Let me begin with prose, which, merely as a pleasurable art, instinct has urged me, from my earliest days, to cultivate. Of what good prose is I have always had clear notions; and, whether I have been successful in my efforts to achieve it or not, my personal experience of the process may not be without some interest. My own experience is that the composition of good prose—prose that seems good to myself—is a process which requires a very great deal of leisure. True excellence in prose, so I have always felt, involves many subtle qualities which are appreciable by the reader through their final effects alone, which leave no trace of the efforts spent in producing them, but which without such effort could rarely be produced at all.

As examples of these qualities I may mention a melody not too often resonant, which captivates the reader's attention, and is always producing a mood in him conducive to a favorable reception of what the writer is anxious to convey. Next to such melody I should put a logical adaptation of stress, or of emphasis in the construction of sentences, which corresponds in detail to the movements of the reader's mind—a halt in the words occurring where the mind halts, a new rapidity in the words when the mind, satisfied thus far, is prepared to resume its progress. To these qualities, as essential to perfection in prose, I might easily add others; but these are so complex and comprehensive that they practically imply the rest.

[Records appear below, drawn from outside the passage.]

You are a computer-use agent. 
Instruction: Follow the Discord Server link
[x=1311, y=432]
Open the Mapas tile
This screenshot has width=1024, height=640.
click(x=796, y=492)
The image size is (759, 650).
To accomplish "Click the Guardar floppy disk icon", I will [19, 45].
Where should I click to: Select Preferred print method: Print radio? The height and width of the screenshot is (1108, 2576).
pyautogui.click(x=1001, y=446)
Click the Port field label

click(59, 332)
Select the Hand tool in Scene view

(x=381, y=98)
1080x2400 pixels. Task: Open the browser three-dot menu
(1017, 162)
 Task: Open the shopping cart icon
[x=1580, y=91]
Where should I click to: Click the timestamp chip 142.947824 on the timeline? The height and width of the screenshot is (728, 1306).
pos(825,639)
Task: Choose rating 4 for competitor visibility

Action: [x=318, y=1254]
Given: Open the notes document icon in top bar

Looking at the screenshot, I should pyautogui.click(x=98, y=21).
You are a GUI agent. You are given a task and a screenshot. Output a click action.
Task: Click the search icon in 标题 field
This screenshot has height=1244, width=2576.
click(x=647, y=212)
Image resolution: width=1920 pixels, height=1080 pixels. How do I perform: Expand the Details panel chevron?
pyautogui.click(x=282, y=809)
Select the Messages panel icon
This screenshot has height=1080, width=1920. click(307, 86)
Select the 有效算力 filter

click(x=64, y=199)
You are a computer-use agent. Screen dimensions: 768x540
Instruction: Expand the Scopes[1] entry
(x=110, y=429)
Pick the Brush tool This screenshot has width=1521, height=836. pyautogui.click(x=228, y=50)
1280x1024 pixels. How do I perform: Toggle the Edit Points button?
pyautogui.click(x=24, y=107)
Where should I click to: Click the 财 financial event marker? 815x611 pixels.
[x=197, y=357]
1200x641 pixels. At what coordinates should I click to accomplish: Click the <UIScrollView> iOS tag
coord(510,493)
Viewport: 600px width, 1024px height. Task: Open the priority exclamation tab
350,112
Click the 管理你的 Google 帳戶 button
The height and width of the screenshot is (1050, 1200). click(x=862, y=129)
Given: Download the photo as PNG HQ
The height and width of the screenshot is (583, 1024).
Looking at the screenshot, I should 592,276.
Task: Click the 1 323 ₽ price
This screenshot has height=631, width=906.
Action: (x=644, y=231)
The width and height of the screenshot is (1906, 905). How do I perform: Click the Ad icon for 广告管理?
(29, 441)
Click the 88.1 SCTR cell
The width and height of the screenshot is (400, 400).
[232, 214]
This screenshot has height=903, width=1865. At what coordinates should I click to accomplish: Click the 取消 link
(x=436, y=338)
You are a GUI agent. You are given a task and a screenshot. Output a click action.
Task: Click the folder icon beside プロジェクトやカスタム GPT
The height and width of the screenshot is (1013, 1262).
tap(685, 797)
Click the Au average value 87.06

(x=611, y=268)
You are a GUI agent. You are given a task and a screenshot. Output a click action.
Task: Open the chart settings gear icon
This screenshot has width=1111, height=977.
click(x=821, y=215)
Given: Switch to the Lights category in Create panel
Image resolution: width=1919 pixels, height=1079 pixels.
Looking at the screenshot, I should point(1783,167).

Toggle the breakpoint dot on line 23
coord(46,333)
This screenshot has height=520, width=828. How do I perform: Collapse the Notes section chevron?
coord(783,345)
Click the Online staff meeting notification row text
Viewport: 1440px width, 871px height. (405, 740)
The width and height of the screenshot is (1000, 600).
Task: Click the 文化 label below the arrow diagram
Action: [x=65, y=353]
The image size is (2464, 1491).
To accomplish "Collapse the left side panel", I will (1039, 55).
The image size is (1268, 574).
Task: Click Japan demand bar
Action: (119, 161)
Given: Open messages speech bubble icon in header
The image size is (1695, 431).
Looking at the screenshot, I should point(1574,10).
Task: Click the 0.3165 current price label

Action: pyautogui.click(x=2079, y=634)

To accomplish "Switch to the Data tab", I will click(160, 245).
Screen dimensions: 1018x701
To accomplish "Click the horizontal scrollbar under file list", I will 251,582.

With regard, then, to these essentials, the practice which I have had to adopt in my own efforts to produce them has been more or less as follows. The general substance of what I proposed to say I have written out first in the loosest language possible, without any regard to melody, to accuracy, or even to correct grammar. I have then rewritten this matter, with a view, not to any verbal improvement, but merely to the rearrangement of ideas, descriptions, or arguments, so that this may accord with the sequence of questions, expectations, or emotions which are likely, by a natural logic, to arise in the reader's mind—nothing being said too soon, nothing being said too late, and nothing (except for the sake of deliberate emphasis) being said twice over. The different paragraphs would now be like so many stone blocks which had been placed in their proper positions so as to form a polylithic frieze, but each of which still remained to be carved, as though by a sculptor or lapidary, so as to be part of a continuous pattern or a series of connected figures. My next task would be to work at them one by one, till each was sculptured into an image of my own minute intentions. The task of thus carving each and fitting it to its next-door neighbors has always been, merely for its own sake, exceedingly fascinating to myself, but it has generally been long and slow. Most of my own books, when their general substance had been roughly got into order by means of several tentative versions, were, paragraph by paragraph, written again five or six times more, the corrections each time growing more and more minute, and finally the clauses and wording of each individual sentence were transposed, or rebalanced or reworded, whenever such processes should be necessary, in order to capture some nuance of meaning which had previously eluded me as a bird eludes a fowler.